→ EXERCISE BRIEF:
Each line from the one that has "TÜBİTAK Ansiklopedisi (94, 2062)" through the final line of the listing is to be written out exactly, and no other line is.

→ DATASET ENTRIES:
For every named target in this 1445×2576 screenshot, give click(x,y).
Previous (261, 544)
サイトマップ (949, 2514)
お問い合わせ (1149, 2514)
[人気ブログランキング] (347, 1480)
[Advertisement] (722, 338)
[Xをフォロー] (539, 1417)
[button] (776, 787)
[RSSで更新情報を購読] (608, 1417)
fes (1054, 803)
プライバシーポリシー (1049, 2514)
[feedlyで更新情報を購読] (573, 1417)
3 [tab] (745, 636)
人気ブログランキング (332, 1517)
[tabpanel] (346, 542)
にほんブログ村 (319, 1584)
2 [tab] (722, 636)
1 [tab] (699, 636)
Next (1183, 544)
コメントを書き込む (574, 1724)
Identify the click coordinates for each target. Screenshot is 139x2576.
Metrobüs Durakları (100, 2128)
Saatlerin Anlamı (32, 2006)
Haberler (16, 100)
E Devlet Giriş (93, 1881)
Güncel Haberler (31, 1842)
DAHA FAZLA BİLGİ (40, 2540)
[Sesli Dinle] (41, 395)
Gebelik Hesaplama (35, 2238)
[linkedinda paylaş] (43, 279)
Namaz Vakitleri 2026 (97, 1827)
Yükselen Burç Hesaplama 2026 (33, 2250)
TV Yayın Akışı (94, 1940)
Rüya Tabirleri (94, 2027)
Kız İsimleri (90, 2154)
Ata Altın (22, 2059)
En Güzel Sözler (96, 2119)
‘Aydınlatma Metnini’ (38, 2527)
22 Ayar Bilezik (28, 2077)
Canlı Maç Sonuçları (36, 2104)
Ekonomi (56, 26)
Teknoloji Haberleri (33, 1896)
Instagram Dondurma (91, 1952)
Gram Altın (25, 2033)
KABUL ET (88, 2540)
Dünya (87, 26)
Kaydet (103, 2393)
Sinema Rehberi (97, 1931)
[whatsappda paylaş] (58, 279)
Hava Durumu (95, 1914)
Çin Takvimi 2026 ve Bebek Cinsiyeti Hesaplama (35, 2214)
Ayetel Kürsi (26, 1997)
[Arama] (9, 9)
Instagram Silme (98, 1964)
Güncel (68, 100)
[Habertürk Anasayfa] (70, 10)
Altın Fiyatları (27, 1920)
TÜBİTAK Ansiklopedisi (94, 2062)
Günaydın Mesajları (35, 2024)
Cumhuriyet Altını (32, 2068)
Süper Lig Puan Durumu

→ RESULT OF THE TASK:
TÜBİTAK Ansiklopedisi (94, 2062)
Günaydın Mesajları (35, 2024)
Cumhuriyet Altını (32, 2068)
Süper Lig Puan Durumu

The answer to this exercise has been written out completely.